# Phobia of the day........



## bobzilla (Nov 13, 2008)

Hope I never get this one ......Automatonophobia :Fear of ventriloquist's dummies, animatronic creatures, wax statues - anything that falsly represents a sentient being.

OK, your turn... A-Z or in no particular order... doesn't matter


----------



## RoxyBlue (Oct 6, 2008)

Barophobia - Fear of gravity (that one would suck)


----------



## Evil Queen (Mar 8, 2008)

Consecotaleophobia- Fear of chopsticks.


----------



## Goblin (Jun 3, 2009)

Domatophobia - Fear of houses.


----------



## Evil Queen (Mar 8, 2008)

Ephebiphobia- Fear of teenagers


----------



## morbidmike (Sep 11, 2009)

fleinophobia-fear of cats (cause they are all EVIL)


----------



## Evil Queen (Mar 8, 2008)

Gymnophobia- Fear of nudity


----------



## RoxyBlue (Oct 6, 2008)

Heliophobia - Fear of the sun


----------



## Evil Queen (Mar 8, 2008)

Ideophobia- Fear of ideas


----------



## Goblin (Jun 3, 2009)

What do you do if there's no phobia that starts with J?


----------



## Evil Queen (Mar 8, 2008)

Hmmm never heard of that one.

Kyphophobia- Fear of stooping


----------



## Goblin (Jun 3, 2009)

Lilapsophobia - Fear of tornadoes and hurricanes.


----------



## Evil Queen (Mar 8, 2008)

Apparently I miss understood the game. I thought we were listing actual identified phobias.


----------



## Spooky1 (Aug 25, 2008)

M - Myctophobia- Fear of darkness


----------



## Goblin (Jun 3, 2009)

Evil Queen said:


> Apparently I miss understood the game. I thought we were listing actual identified phobias.

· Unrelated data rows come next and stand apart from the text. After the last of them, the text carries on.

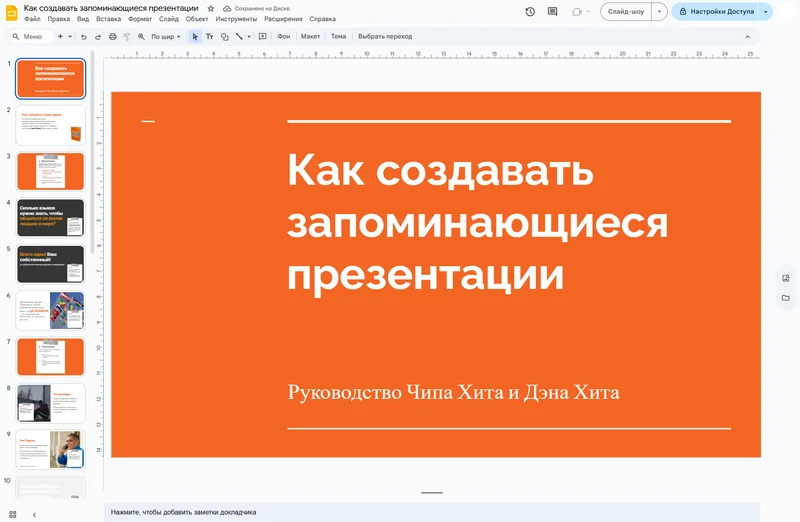
Task: Switch to grid view at bottom left
Action: pyautogui.click(x=13, y=514)
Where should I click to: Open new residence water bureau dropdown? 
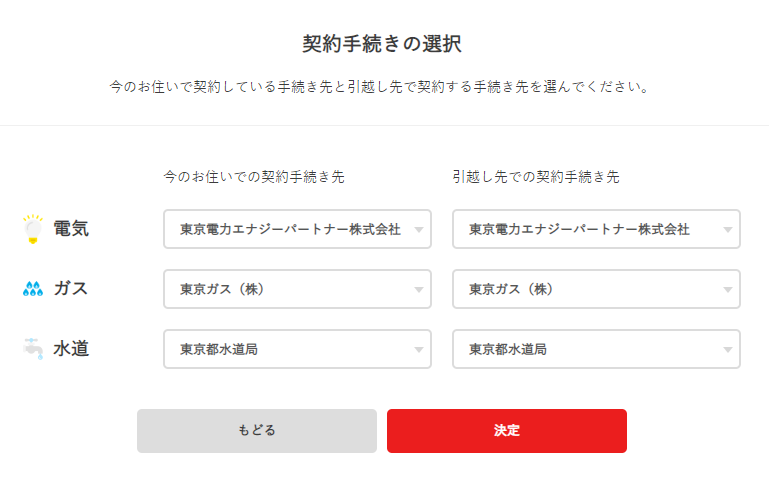tap(596, 349)
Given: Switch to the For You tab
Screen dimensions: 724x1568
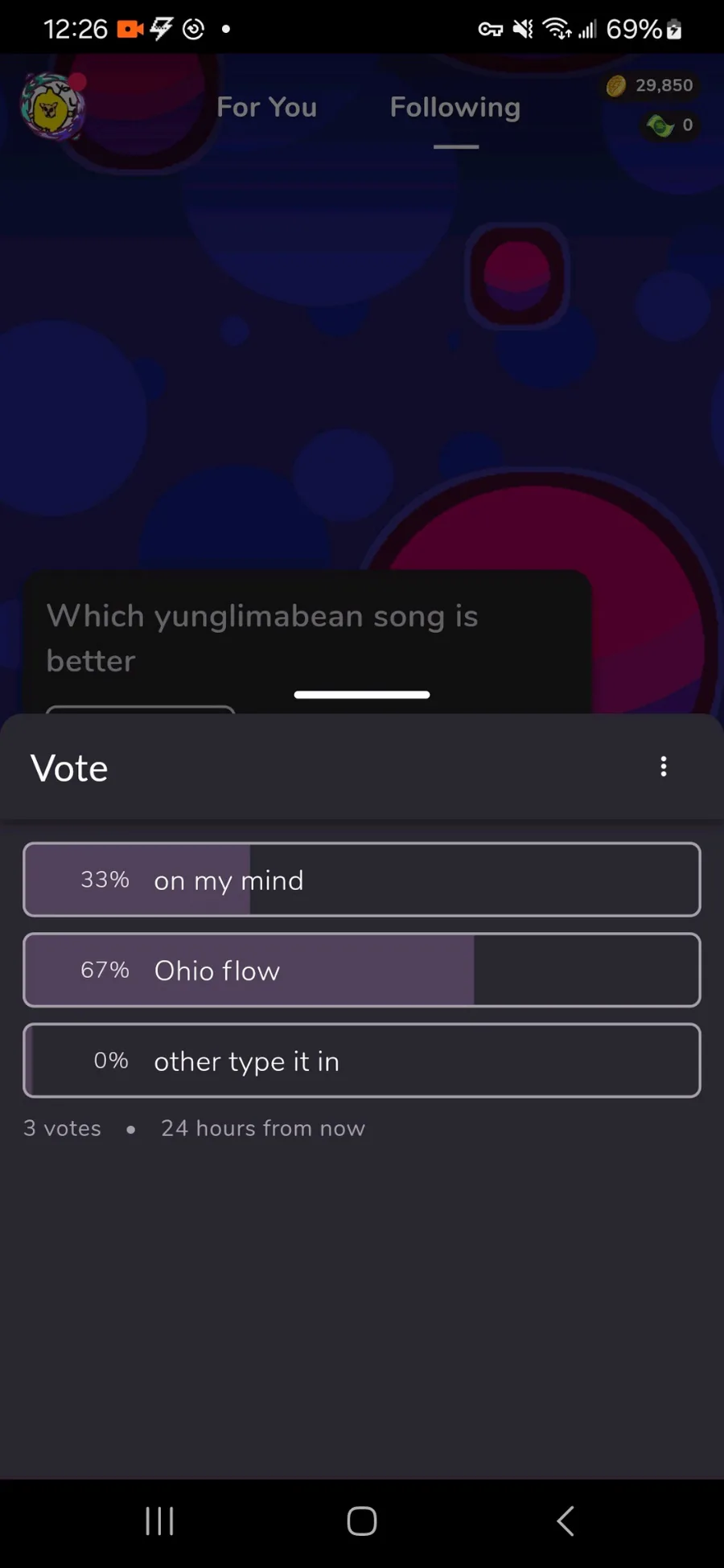Looking at the screenshot, I should (x=266, y=107).
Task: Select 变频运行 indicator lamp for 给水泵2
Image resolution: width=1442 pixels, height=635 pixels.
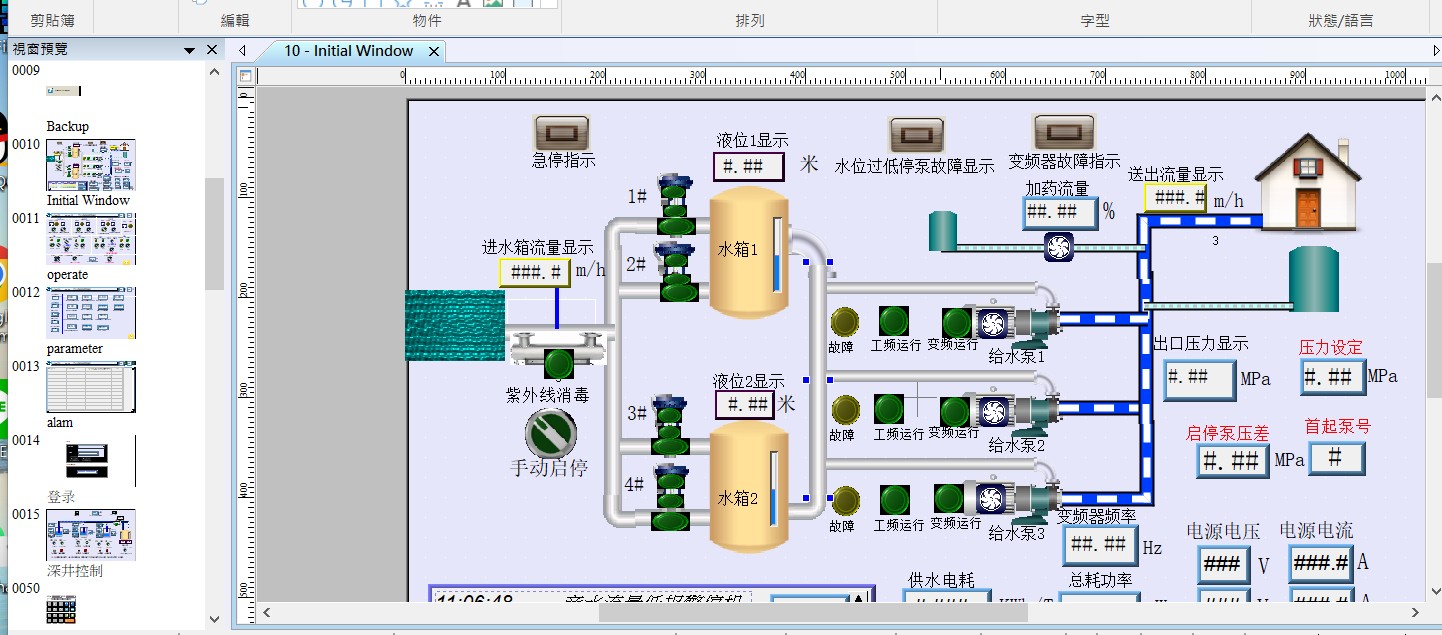Action: click(953, 411)
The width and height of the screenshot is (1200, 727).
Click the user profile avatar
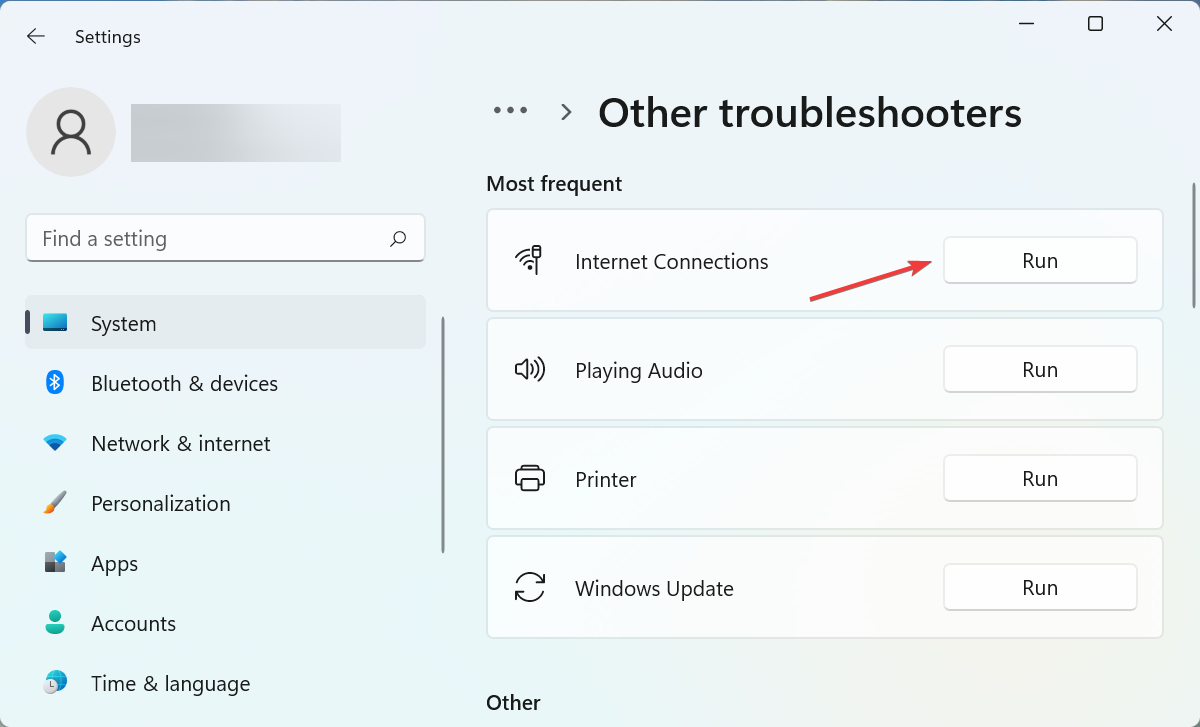coord(71,131)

No. I misunderstood. I have corrected all of mine.


----------



## Goblin (Jun 3, 2009)

Noctiphobia - Fear of the night.


----------



## Evil Queen (Mar 8, 2008)

Omphalophobia- Fear of belly buttons


----------



## Evil Andrew (Nov 6, 2009)

Phobophobia - Fear of phobias.


----------



## bobzilla (Nov 13, 2008)

A-Z or in no particular order... doesn't matter



Goblin said:


> What do you do if there's no phobia that starts with J?


----------



## RoxyBlue (Oct 6, 2008)

bobzilla said:


> A-Z or in no particular order... doesn't matter


That's good, because there do not appear to be any phobias starting with the letter Q

Rhytiphobia - fear of getting wrinkles


----------



## bobzilla (Nov 13, 2008)

Haematophobia: Fear of blood


----------



## Goblin (Jun 3, 2009)

Selenophobia - Fear of the moon.


----------



## bobzilla (Nov 13, 2008)

Demonophobia: Fear of spirits or demons


----------



## Evil Queen (Mar 8, 2008)

Japanophobia- Fear of Japanese


----------



## Goblin (Jun 3, 2009)

Amaxophobia - Fear of riding in a car.


----------



## bobzilla (Nov 13, 2008)

Keraunophobia: Fear of thunder. Fear of thunder and lightning 

Yikes !


----------



## Goblin (Jun 3, 2009)

Zoophobia - Fear of animals.


----------



## bobzilla (Nov 13, 2008)

Placophobia: Fear of tombstones.


----------



## Spooky1 (Aug 25, 2008)

I thought this was suppose to be an A-Z thingy. The phobias are running wild. 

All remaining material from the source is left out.